May 16, 2010

Christmas Memories

" She left on Christmas and just didn't come back." He tries desperately to make this comment sound as nonchalant as possible, but I still hear the pain that lives deep inside his voice.

I know I'm not suppose to have one, but my favorite student, Monntell a.k.a. P-Nut, is one of our best students. But good intentions can only go so far. I worry that Monntell will get caught up in the life that most of his family has already full-heartedly chosen.

The Veal Family is an interesting group. And between me and you, they make up between all or half of our program attendance on most days. There is LaRelle, the youngest who we've already met. Then their second youngest sister who's 16 & pregnant. Lacee, our favorite kid crack pusher, is the younger brother. Montell is months away from Lacee but older. Somewhere in all the confusion that is their household, they found time to informally "adopt" DeWayne, who apparently just stayed a few nights and never went away.

I rarely inquire about the personal lives of our students, maybe because I rarely want to know what they do behind closed doors. But Monntell is different. He's graduating early because Doris M. Johnson is closing its doors (FINALLY), and in bootleg efforts to make things right, all juniors who were even close to graduating could take their remaining classes online and graduate in the summer. I think he'll make it. I hope he makes it. Only the circumstances say he won't.

I don't really remember what made me ask about his mother. I believe he was telling me that Lacee was moving out again, and some anonymous older sister was taking LaRelle to move in with her (or maybe he said the pregnant one was moving out-and LaRelle was moving with her. I got confused somewhere). Anyway, all of this made me wonder Where Is Ya'll Mama???!!! He got a little quiet, but he eventually told me.

I was expecting her to be in jail. Dead maybe? In a mental hospital, sick? But, no.

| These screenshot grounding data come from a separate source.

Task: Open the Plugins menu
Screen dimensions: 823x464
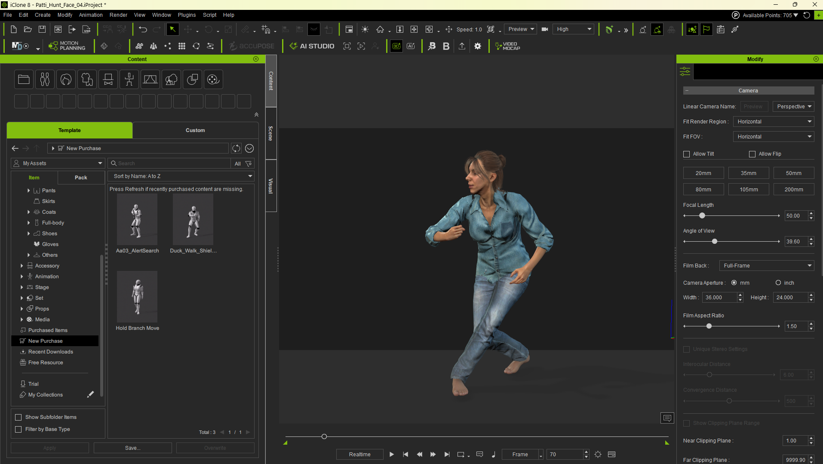Action: 187,15
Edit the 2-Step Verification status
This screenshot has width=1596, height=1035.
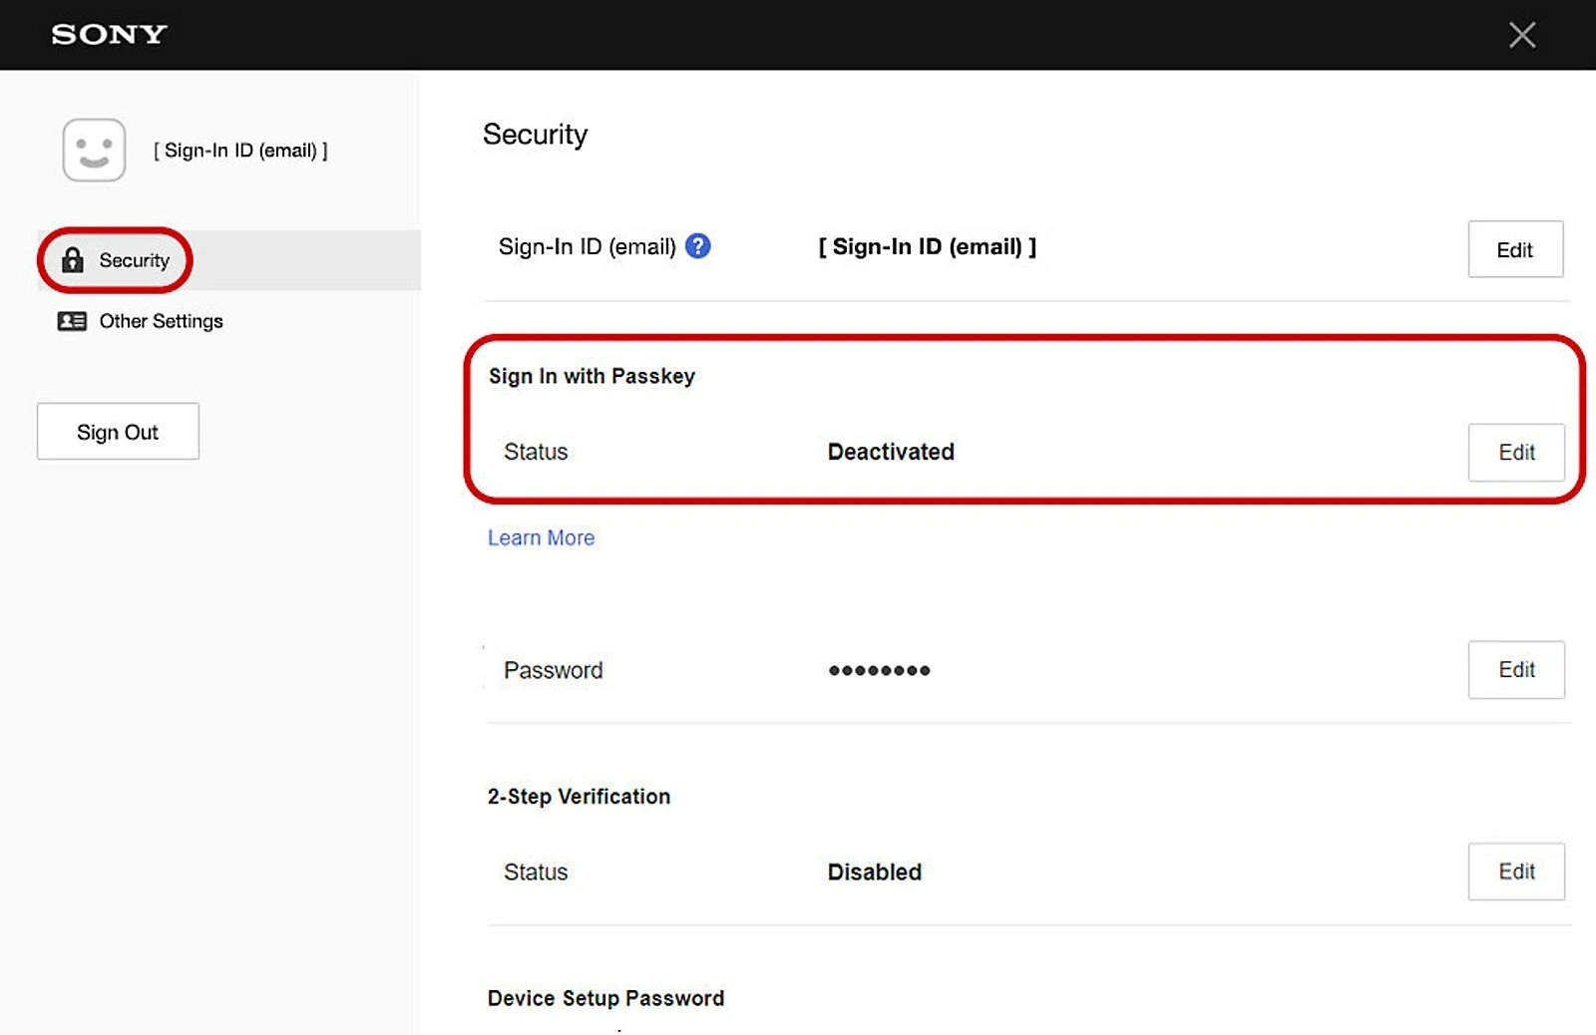point(1515,871)
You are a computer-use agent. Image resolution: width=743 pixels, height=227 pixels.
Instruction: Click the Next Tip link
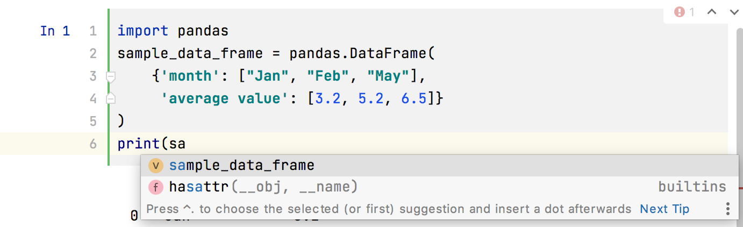[x=665, y=209]
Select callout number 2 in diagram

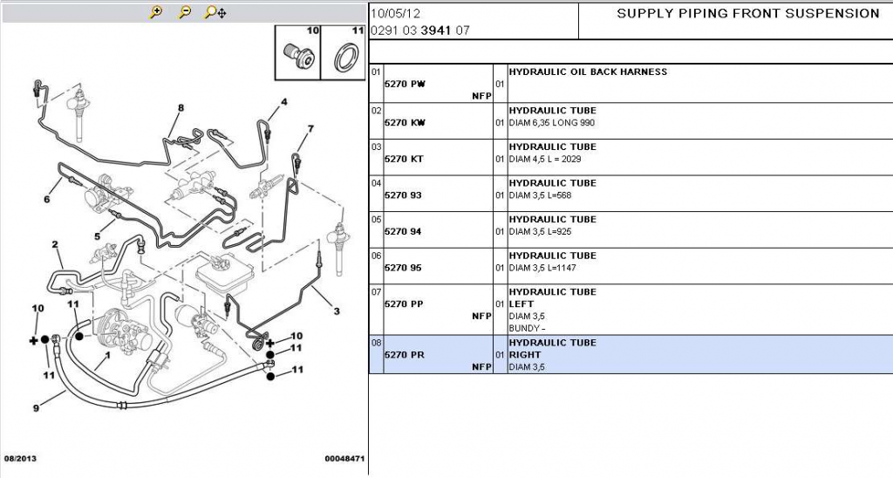point(55,245)
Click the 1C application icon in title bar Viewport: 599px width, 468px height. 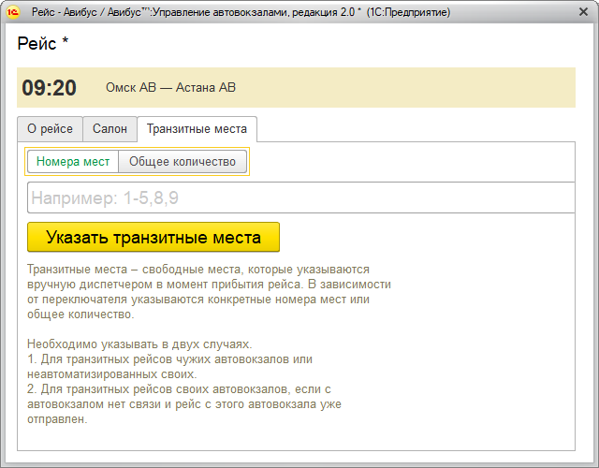pyautogui.click(x=12, y=12)
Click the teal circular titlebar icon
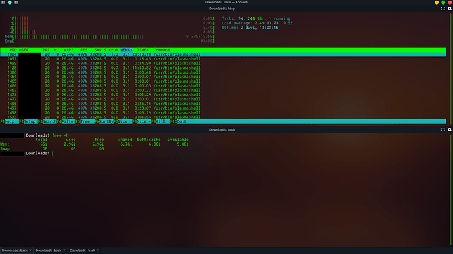The image size is (453, 254). (x=10, y=3)
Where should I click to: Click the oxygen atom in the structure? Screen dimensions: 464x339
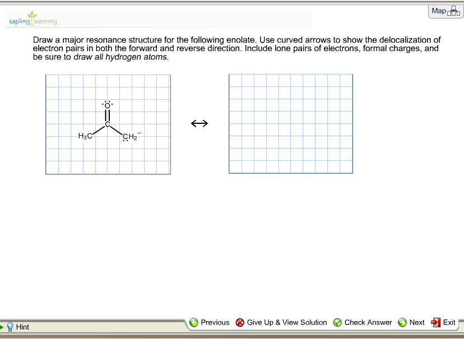click(x=107, y=104)
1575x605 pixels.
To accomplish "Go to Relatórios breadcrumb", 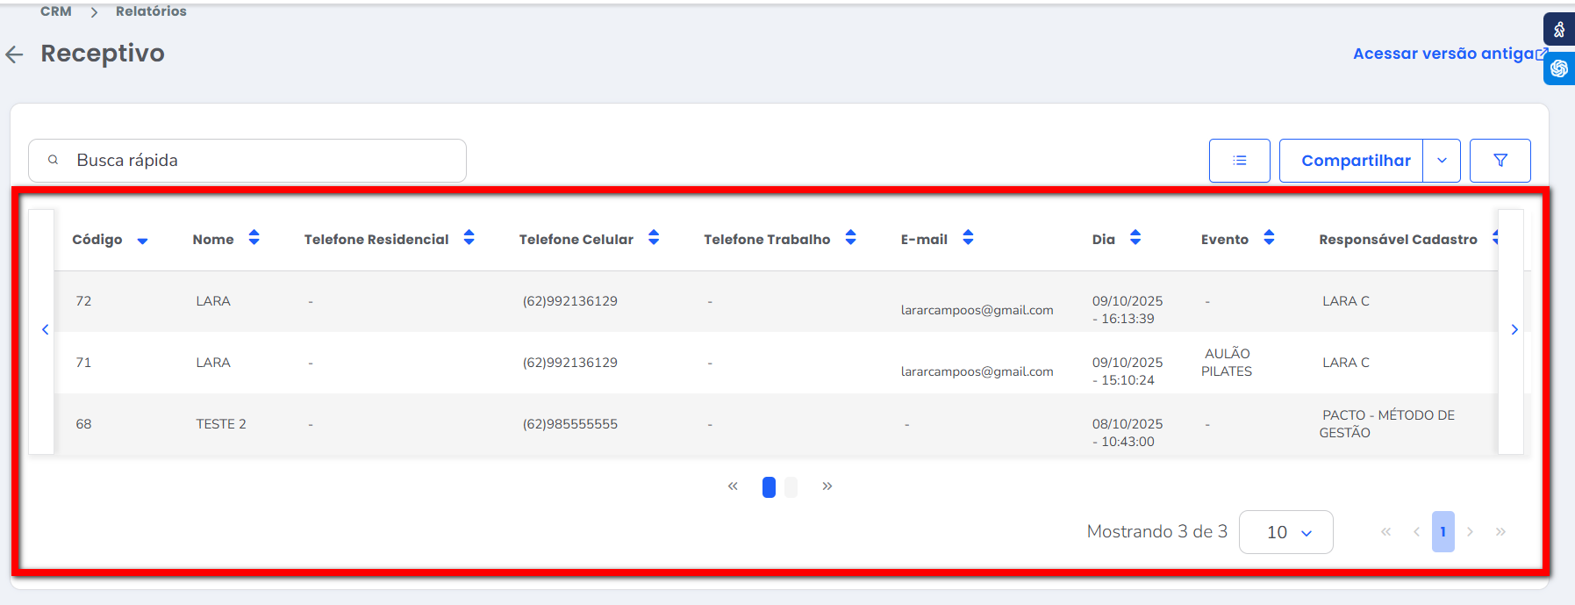I will (151, 11).
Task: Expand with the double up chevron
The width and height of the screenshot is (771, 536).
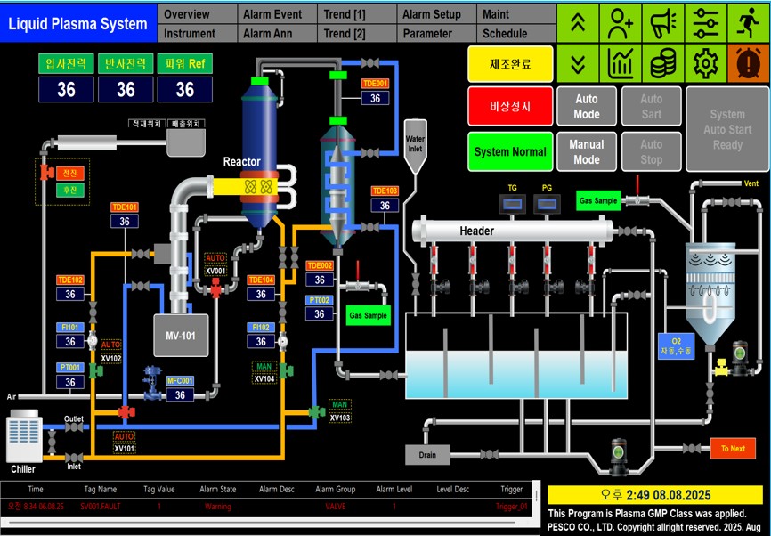Action: pyautogui.click(x=578, y=23)
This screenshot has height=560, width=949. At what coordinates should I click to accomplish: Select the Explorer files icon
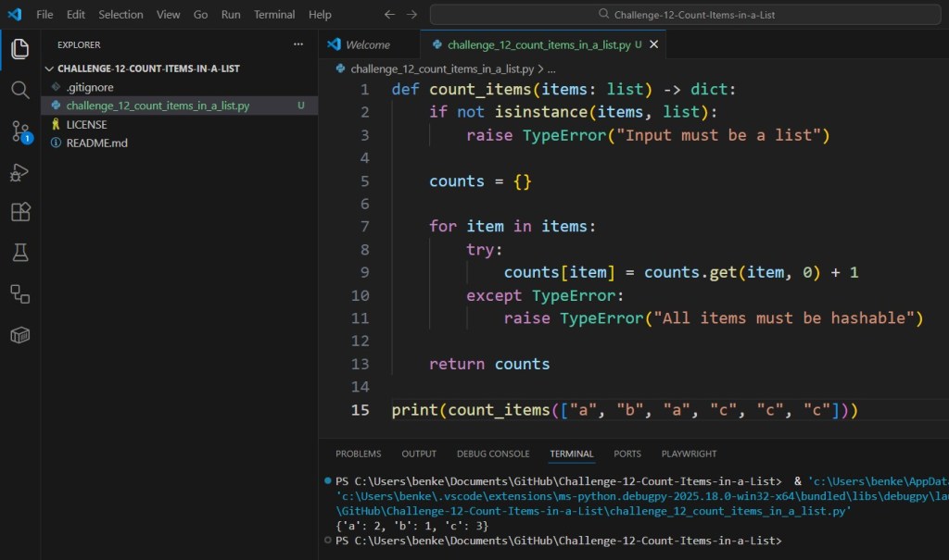(x=19, y=51)
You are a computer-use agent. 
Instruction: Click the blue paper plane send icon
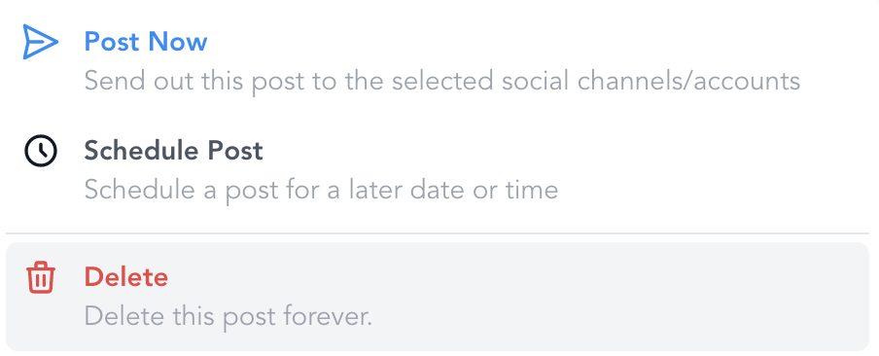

He simply said she lives not even five miles away off Belair Road. I'm glad he wasn't looking at my face, because an expression would have surely given it away. But what kind of mother leaves her children- leaves her girls- to be raised by a man? As he continued, he told me he was three. She left on Christmas and just didn't come back. Now she calls every once and a while and tries to make conversation- but its too late.

Now how's that for a Christmas memory?